The Bosnian language is one of the standard written versions of the Central South Slavic diasystem, which is the commonly accepted name among Bosniak and Croat linguists, although, due to various reasons, the designation Serbo-Croatian language still predominates in majority of countries outsied of former Yugoslavia. The language is used primarily by Bosniaks in Bosnia and Herzegovina and elsewhere. The name for the language is a controversial issue. Croats and Serbs in Bosnia and Herzegovina call their language Croatian and Serbian.

The language is based on the Western variant of the Shtokavian dialect and uses the Latin alphabet.

The irony of Bosnian language is that its speakers, Bosnian Muslims or Bosniaks, are, on the level of colloquial idiom, more linguistically homogenous than either Serbs or Croats, but have failed, due to historical reasons, to standardize their language in the crucial 19th century. The first Bosnian dictionary, rhymed Bosnian-Turkish glossary authored by Muhamed Hevaji Uskufi , was composed in 1631.
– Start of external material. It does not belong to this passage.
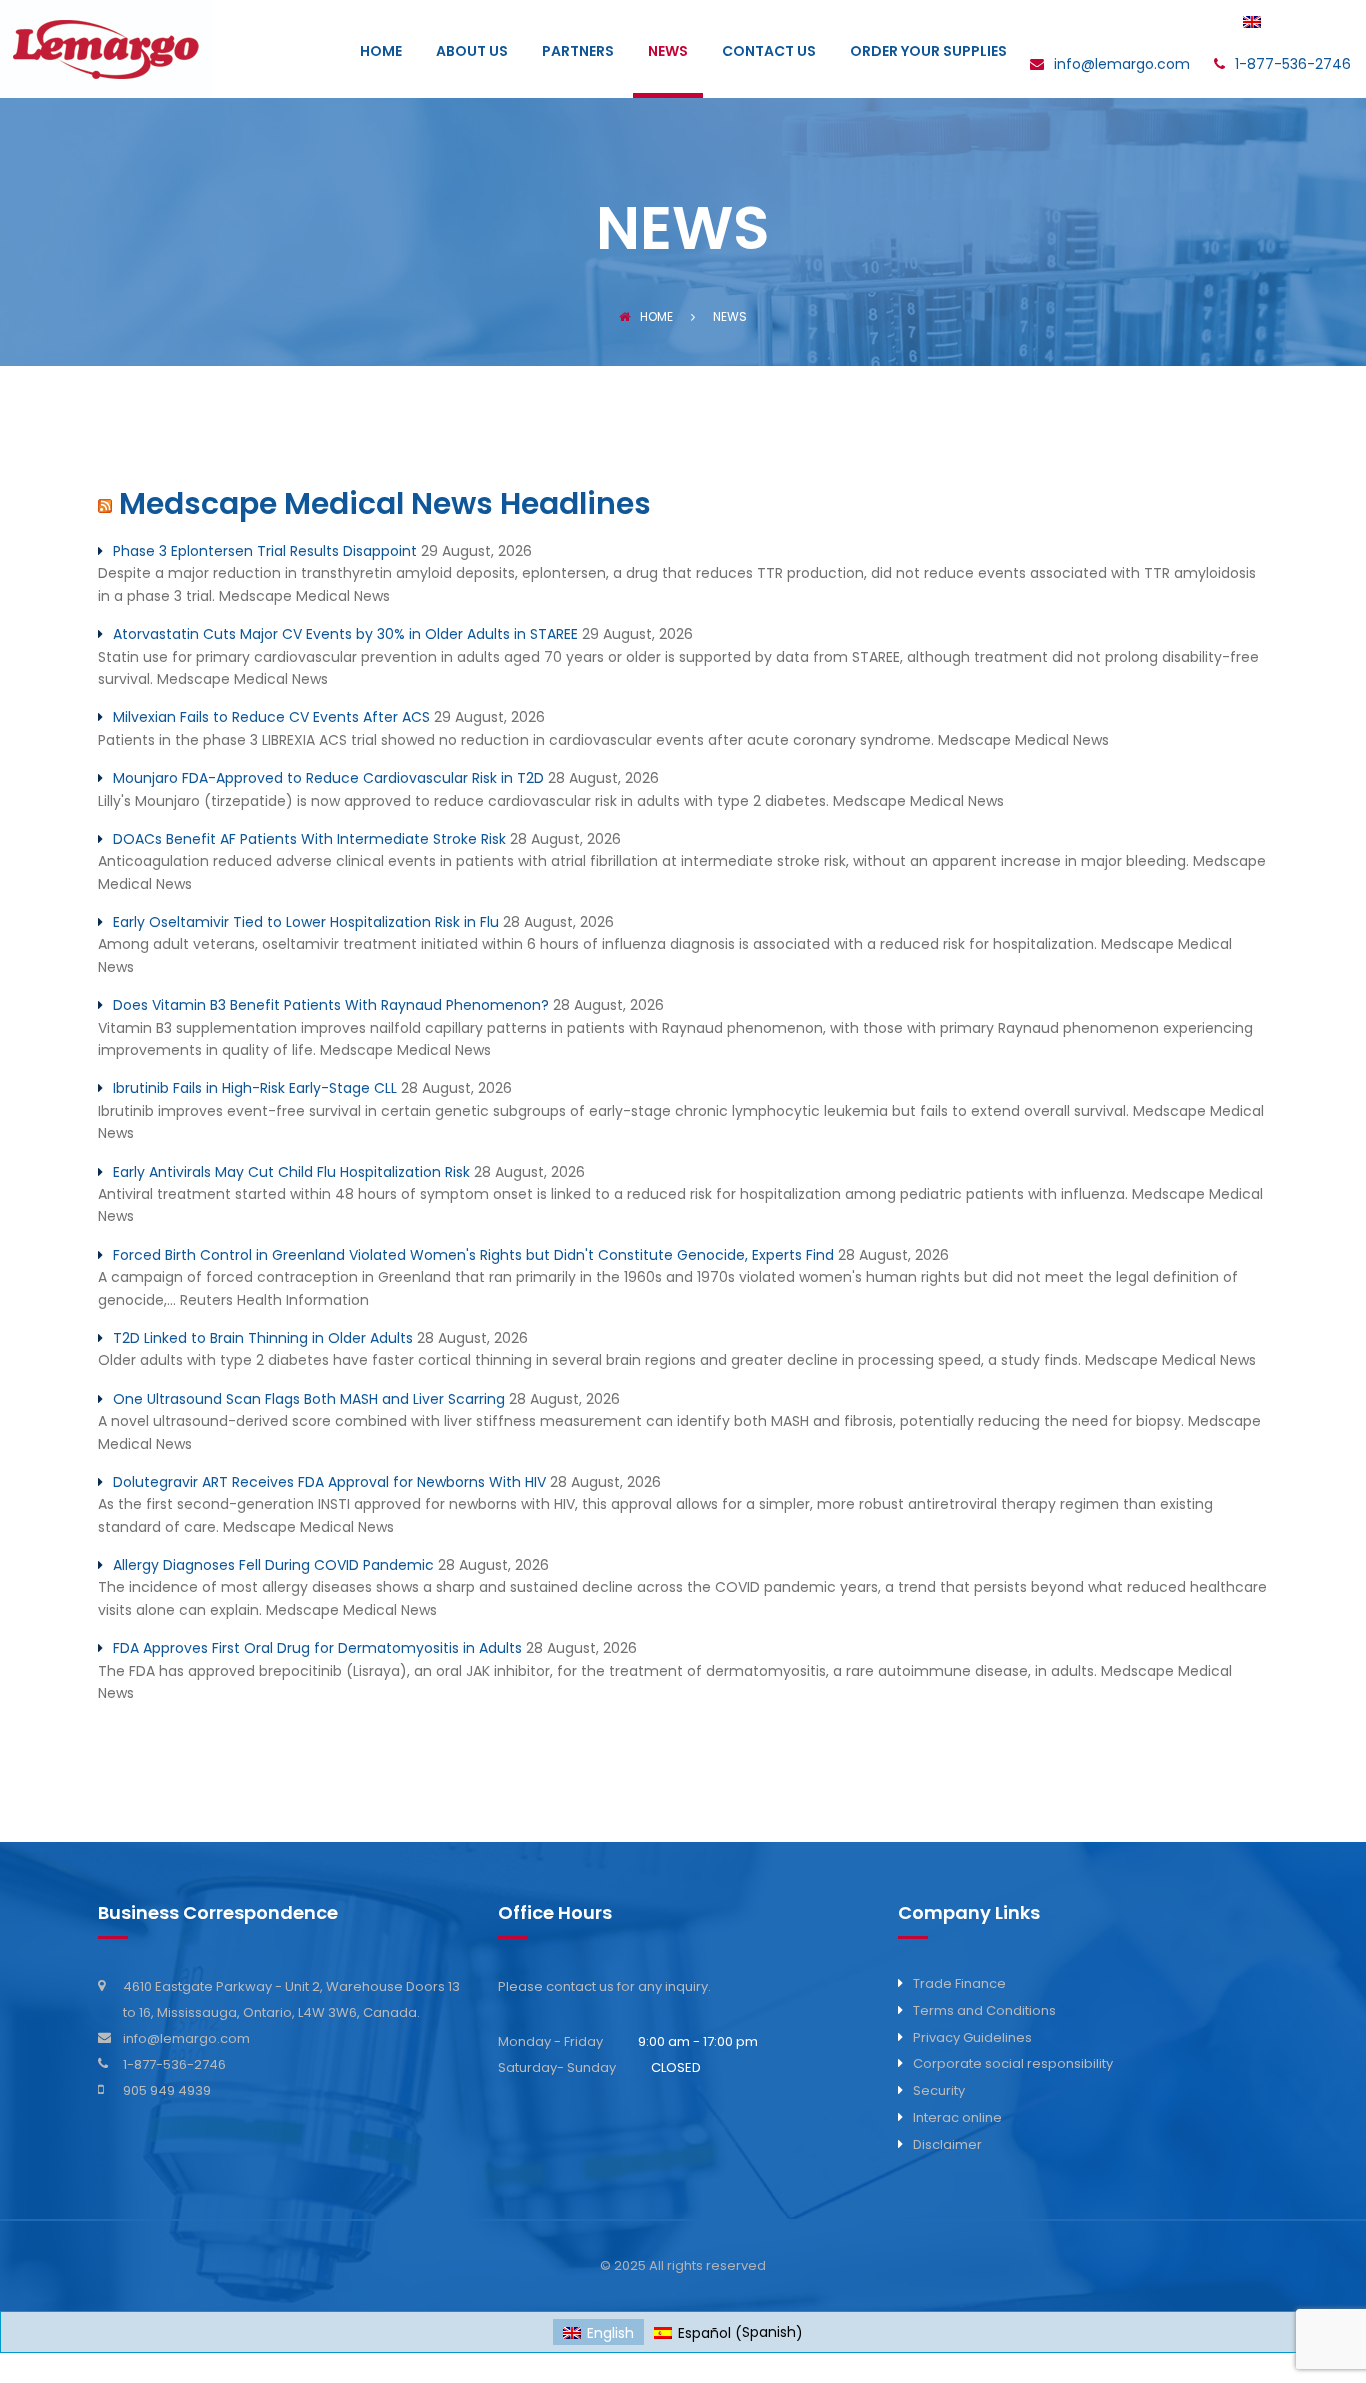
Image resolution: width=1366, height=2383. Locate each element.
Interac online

Mehmed Uskufi:Potur Šahidi,Bosniak-Turkish glossary, 1631

But, unlike Croatian dictionaries, which were written and published regularly, Uskufi’s work remained an isolated foray. At least two factors were decisive:

  • Bosnian Muslim elite wrote almost exclusively in Oriental (Arabic, Turkish, Persian) languages. Vernacular literature, written in modified Arabic script, was thin and sparse.
  • Bosniaks’s national emancipation lagged behind Serbian and Croatian, and since denominational, rather than cultural or linguistic issues played the pivotal role, Bosnian language project didn’t arouse much interest or support.

So, prescriptions for the language of Bosnian Muslims in the 19th and 20th centuries were written outside of Bosnia and Herzegovina. Probably the most authentic Bosniak writers (the so-called "Bosnian-Muslim revival" at the turn of the century) wrote in an idiom that is closer to Croatian language than to Serbian (western Štokavian-Ijekavian idiom, Latin script), but possessed unmistakeably recognizable Bosniak traits, primarily lexical ones. The main authors of "Bosnian Muslim renaissance" were polymath, politician and poet Safvet-beg Bašagić,"poete maudit" Musa Ćazim Ćatić and storyteller Edhem Mulabdić.

Musa Ćazim Ćatić: Poems, 1914

During the Communist Yugoslavia period, the language in Bosnia and Herzegovina was linguistically shaped in the following manner: the lexis was Serbianized but the Latin script became dominant; the official name was Serbo-Croatian. After the collapse of Yugoslavia Bosniaks remained the sole inheritors of the Serbo-Croatian hybrid in Bosnian variant and are trying to reshape it, under the new name of Bosnian language, into a distinct national/ethnic standard language. The main Croat and Serb objections are that the language should be called "Bosniak" or "Bosniac" because Bosniaks, or former Bosnian Muslims, consider it their standard language- and the name "Bosnian" is deceptive since it creates the impression that it is the official language of Bosnia and Herzegovina, which is not true (Bosnia and Herzegovina has three official languages: Bosnian language,Croatian language and Serbian language). On more formal level, Bosnian language is beginning to take a distinctive shape: lexically, Islamic-Oriental loan words are becoming more frequent; phonetically and phonologically, the phoneme "h" is reinstated in many words as a distinct feature of Bosniak speech and language tradition; also, there are some changes in morphology and orthography that reflect Bosniak pre-WW1 literary tradition, mainly that of the Bosniak rebirth at the beginning of the 20th century.